THE TASK: Give back the whole listing verbatim, printing none of its pictures.

____

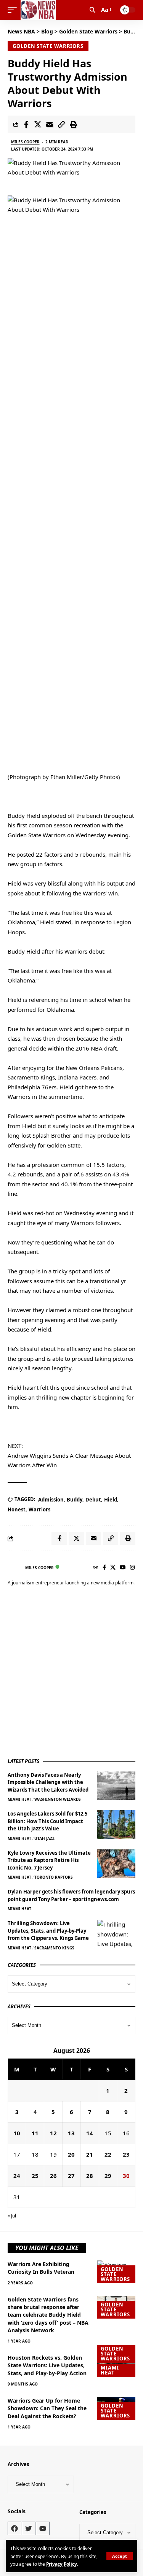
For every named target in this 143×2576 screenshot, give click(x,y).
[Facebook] (104, 1568)
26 (53, 2175)
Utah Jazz (44, 1838)
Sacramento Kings (54, 1948)
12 (53, 2133)
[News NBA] (38, 10)
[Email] (49, 124)
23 (126, 2154)
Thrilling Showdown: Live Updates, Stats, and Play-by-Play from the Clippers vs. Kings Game (48, 1930)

____

RESULT OF THE TASK:
For every named target in this 143×2576 screenshot, give click(x,y).
[Facebook] (104, 1568)
26 (53, 2175)
Utah Jazz (44, 1838)
Sacramento Kings (54, 1948)
12 (53, 2133)
[News NBA] (38, 10)
[Email] (49, 124)
23 (126, 2154)
Thrilling Showdown: Live Updates, Stats, and Play-by-Play from the Clippers vs. Kings Game (48, 1930)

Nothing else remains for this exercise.